Reputation: 57
I am trying to create a loop that searches through a csv file for rows with a common 3rd and 4th column and performs an operation on them.
The file I have looks like this:
name1,x,y,z,notes
name2,a,b,c,notes
name3,a,y,z,notes
I am using a code that reads the first line and identifies row[2] and row[3] and performs searches all rows in the file for that combination of columns. Unfortunately, I can't seem to figure out how to actually search them.
for row in csvfile:
row_identify = row[2:3]
for row in csvfile:
if row_identify in row:
print row
else:
print "not here"
I want it to print the first and third row (since y and z would be row_identify). I assumed I could just explicitly state that I wanted to search for those rows, but that doesn't seem to work. I also tried using
row_identify = str(row[2]),str(row[3])
but that doesn't seem to work either.
Upvotes: 5
Views: 617
Reputation: 114035
If you are looking to identify rows with the same 3rd and 4th columns as the first row:
import csv
import operator
key = operator.itemgetter(2,3)
with open('path/to/input') as infile:
rows = csv.reader(infile)
holyGrail = key(next(rows))
for row in rows:
if key(row) != holyGrail:
continue
do_stuff(row)
If you'd like a more generalized version, clustering all rows that share a similar 3rd and 4th column, then:
import csv
import operator
from collections import defaultdict as dd
key = operator.itemgetter(2,3)
info = operator.itemgetter(0,1)
similarities = dd(list)
with open('path/to/input') as infile:
for i,row in enumerate(csv.reader(infile)):
similarities[key(row)].append((i,info(row)))
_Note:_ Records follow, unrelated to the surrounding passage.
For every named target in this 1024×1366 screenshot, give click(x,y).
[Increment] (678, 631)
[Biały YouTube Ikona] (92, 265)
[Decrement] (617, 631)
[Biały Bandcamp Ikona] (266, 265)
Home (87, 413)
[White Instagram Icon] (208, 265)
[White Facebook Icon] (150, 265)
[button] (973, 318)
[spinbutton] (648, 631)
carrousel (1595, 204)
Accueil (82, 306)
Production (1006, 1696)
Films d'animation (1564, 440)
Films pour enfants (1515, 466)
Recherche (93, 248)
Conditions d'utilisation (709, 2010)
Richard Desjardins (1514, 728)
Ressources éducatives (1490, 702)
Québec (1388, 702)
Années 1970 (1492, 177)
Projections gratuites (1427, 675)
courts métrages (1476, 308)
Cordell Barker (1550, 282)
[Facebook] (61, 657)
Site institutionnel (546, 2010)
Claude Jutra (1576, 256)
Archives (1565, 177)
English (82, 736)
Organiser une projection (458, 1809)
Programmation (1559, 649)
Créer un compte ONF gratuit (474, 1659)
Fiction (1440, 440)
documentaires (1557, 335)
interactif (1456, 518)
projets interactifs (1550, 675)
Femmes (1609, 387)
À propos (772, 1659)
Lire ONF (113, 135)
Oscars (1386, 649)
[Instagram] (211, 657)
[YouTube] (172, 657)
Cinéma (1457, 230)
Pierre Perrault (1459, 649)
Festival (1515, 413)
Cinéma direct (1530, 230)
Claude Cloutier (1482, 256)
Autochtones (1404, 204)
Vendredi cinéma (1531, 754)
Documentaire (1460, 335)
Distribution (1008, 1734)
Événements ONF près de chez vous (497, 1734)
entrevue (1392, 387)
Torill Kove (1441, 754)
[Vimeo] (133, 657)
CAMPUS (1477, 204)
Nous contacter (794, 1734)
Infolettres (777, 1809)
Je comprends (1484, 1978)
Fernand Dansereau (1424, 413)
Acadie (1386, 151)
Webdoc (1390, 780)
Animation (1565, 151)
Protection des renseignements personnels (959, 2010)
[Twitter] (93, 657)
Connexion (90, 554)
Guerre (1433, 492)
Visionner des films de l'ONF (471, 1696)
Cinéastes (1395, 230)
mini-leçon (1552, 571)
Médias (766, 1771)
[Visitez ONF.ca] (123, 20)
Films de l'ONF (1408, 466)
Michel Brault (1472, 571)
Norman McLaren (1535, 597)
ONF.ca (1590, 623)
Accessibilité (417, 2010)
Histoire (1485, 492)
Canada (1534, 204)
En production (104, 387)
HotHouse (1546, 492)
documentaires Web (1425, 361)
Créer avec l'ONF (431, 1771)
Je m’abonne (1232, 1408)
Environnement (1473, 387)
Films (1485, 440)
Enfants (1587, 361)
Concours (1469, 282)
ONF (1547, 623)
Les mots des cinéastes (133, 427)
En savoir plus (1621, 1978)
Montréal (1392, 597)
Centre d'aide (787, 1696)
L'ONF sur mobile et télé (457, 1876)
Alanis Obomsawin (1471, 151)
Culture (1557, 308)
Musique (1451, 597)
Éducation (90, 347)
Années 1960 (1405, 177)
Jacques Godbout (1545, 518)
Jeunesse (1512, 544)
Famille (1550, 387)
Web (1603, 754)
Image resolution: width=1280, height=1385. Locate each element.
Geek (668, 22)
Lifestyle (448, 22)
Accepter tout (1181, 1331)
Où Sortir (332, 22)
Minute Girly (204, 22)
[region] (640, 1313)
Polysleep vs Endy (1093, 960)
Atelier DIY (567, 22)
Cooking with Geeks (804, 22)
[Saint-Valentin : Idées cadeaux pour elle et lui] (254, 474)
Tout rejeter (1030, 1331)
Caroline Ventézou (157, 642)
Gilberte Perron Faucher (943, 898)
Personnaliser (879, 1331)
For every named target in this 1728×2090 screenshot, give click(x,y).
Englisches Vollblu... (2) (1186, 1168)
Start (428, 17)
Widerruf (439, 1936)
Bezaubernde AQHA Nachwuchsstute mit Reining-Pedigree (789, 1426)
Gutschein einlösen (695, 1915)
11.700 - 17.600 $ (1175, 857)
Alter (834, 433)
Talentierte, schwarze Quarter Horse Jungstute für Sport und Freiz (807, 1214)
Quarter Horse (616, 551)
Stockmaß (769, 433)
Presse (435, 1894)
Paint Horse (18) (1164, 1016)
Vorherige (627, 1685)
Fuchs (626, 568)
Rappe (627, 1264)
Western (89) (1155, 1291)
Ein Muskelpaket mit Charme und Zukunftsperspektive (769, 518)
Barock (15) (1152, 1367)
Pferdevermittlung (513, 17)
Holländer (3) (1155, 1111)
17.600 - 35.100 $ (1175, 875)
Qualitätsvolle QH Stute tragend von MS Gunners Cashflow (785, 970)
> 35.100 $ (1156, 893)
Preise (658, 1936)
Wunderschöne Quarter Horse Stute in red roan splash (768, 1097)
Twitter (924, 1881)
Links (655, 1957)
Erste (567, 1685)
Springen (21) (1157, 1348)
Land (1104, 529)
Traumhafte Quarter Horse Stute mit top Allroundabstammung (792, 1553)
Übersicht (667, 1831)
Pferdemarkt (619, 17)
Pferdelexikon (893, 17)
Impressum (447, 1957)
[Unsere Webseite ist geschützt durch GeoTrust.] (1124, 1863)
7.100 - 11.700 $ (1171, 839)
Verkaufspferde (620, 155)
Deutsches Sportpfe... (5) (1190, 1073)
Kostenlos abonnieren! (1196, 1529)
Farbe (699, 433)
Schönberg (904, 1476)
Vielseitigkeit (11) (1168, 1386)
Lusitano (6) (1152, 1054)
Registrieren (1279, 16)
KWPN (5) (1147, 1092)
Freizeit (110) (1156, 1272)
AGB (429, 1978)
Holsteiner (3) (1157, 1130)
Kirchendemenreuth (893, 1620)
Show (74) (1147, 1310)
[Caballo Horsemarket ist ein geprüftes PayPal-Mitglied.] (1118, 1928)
for k, rows in similarities.items():
print("These following rows all have the id <{}> (the data follows):".format(k), ', '.join([str(i) for i,_ in rows]))
print('\n'.join(['\t' + '\t'.join([row]) for _,row in rows])
Upvotes: 0
Reputation: 52223
You can create a dictionary of pairs where keys are tuples containing identifying columns and values are the list of similar rows:
>>> import collections
>>> similarities = collections.defaultdict(list)
>>> for row in csvfile:
... similarities[(row[2], row[3])].append(row)
>>> print similarities
{('y', 'z'): [['name1', 'x', 'y', 'z', 'notes'],
['name3', 'a', 'y', 'z', 'notes']],
('b', 'c'): [['name2', 'a', 'b', 'c', 'notes']]
}
Upvotes: 4